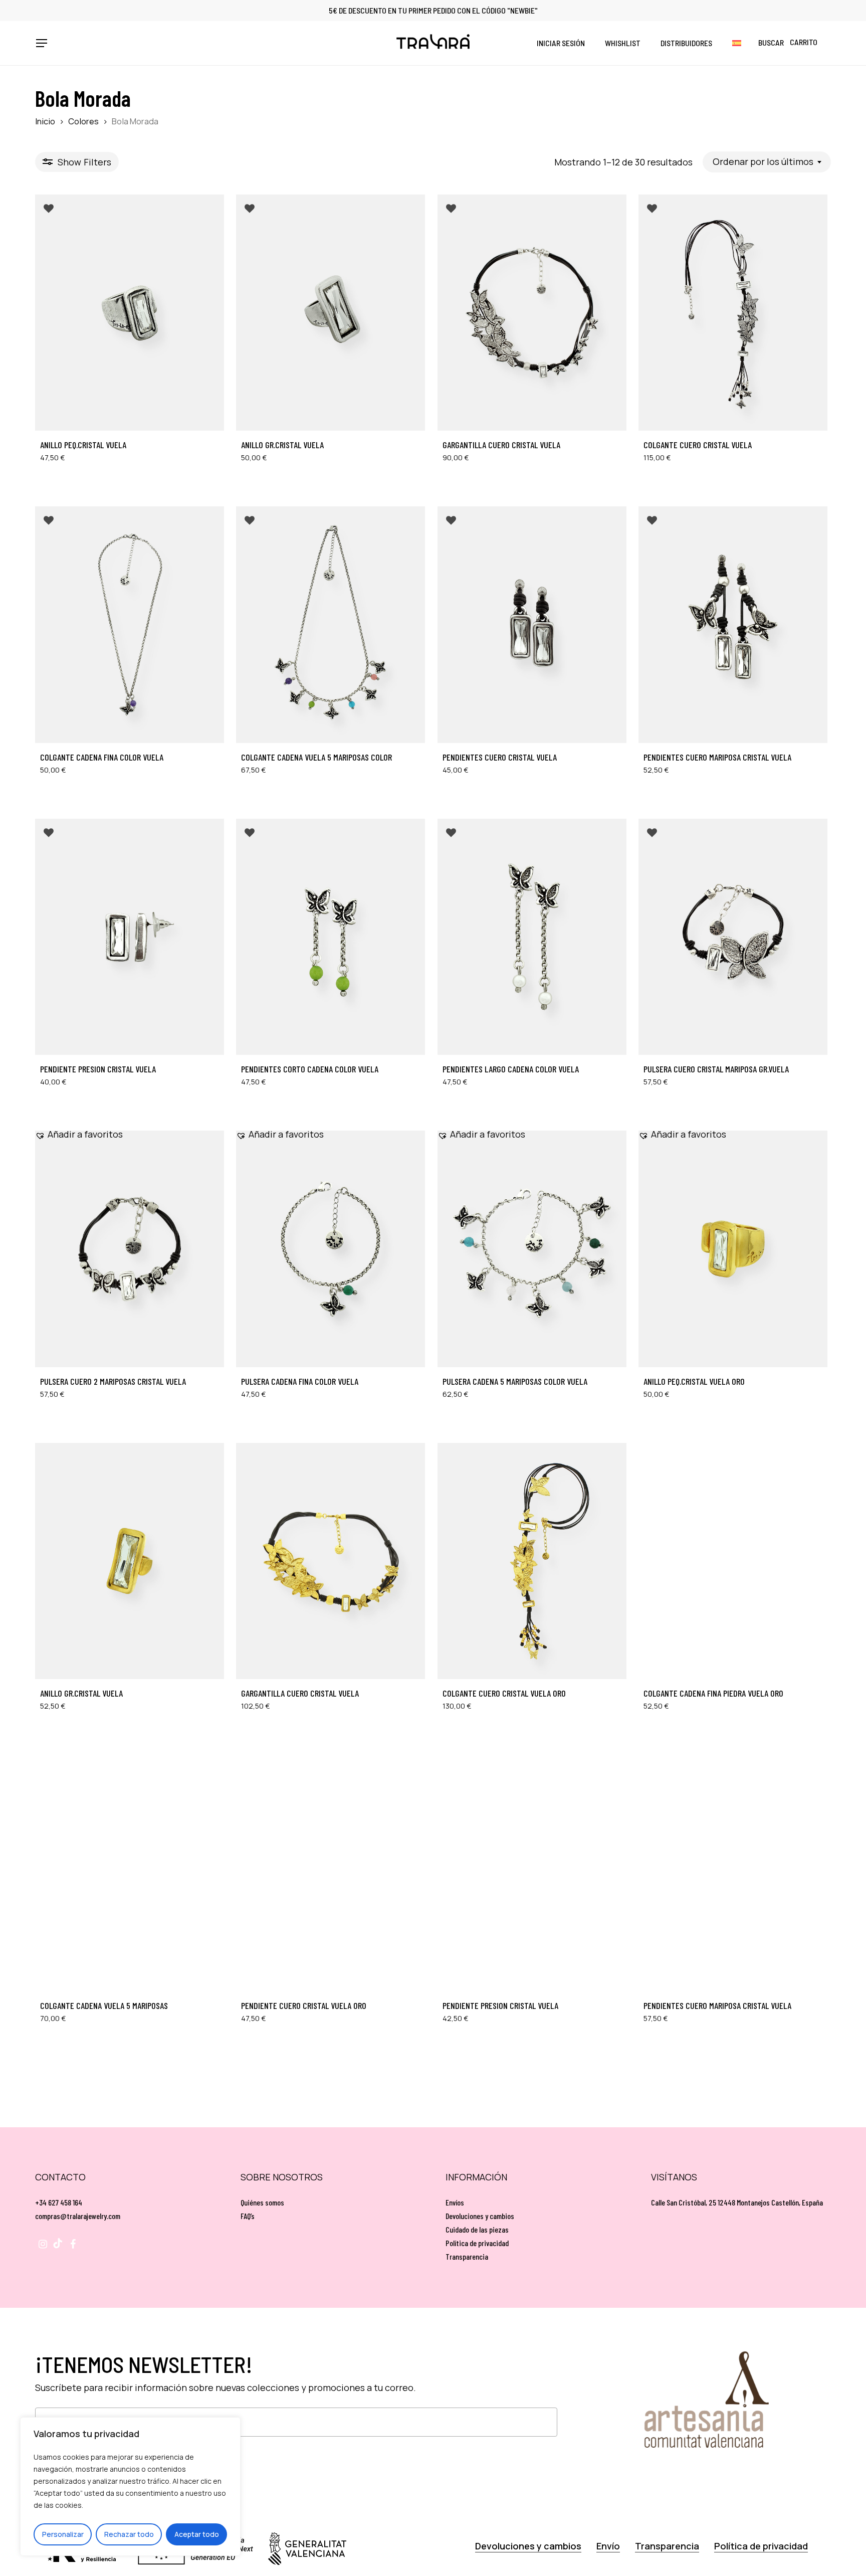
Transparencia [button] (667, 2546)
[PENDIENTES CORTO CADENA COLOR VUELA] (330, 937)
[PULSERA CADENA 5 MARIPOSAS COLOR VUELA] (532, 1249)
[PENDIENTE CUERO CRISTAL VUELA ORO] (330, 1873)
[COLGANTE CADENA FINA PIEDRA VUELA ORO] (732, 1561)
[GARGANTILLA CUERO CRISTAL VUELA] (532, 313)
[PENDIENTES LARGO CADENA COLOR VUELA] (532, 937)
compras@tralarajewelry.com (77, 2216)
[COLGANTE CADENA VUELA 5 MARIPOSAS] (129, 1873)
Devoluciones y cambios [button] (528, 2546)
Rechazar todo (129, 2534)
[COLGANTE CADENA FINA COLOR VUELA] (129, 624)
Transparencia (467, 2256)
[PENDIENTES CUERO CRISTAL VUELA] (532, 624)
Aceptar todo (196, 2534)
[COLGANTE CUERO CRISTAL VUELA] (732, 313)
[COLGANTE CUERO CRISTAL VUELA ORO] (532, 1561)
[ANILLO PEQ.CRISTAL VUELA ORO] (732, 1249)
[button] (41, 43)
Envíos (455, 2202)
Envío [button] (608, 2546)
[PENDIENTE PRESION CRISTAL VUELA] (129, 937)
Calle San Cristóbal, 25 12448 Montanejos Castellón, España (737, 2202)
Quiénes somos (262, 2202)
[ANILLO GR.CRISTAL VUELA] (330, 313)
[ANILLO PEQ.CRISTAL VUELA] (129, 313)
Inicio (45, 121)
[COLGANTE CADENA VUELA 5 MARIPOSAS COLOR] (330, 624)
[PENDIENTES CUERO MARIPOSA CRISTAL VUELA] (732, 624)
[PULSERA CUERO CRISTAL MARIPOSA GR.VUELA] (732, 937)
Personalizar (63, 2534)
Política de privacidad (477, 2243)
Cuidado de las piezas (477, 2229)
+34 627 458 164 (58, 2202)
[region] (130, 2486)
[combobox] (767, 161)
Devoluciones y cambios (480, 2216)
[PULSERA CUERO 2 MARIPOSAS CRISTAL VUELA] (129, 1249)
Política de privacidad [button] (761, 2546)
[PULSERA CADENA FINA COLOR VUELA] (330, 1249)
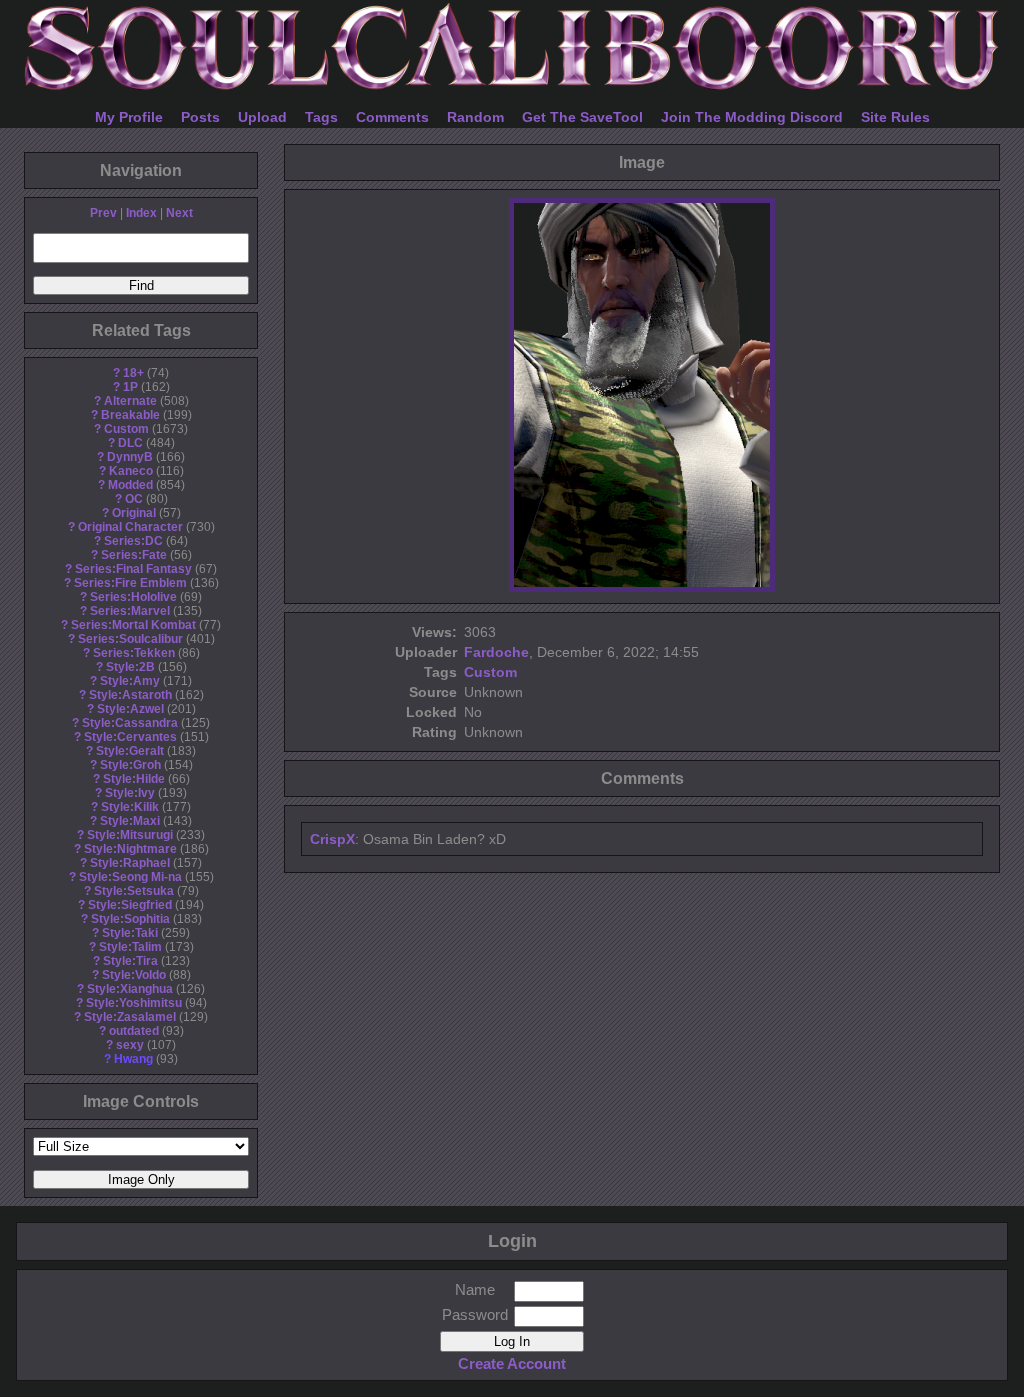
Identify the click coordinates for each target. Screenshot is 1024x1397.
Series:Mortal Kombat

-------------------------

Wherever the word "button" appears in the listing, copy the line that holds it.

--- RESULT ---
Transparencia [button] (667, 2546)
Devoluciones y cambios [button] (528, 2546)
[button] (41, 43)
Envío [button] (608, 2546)
Política de privacidad [button] (761, 2546)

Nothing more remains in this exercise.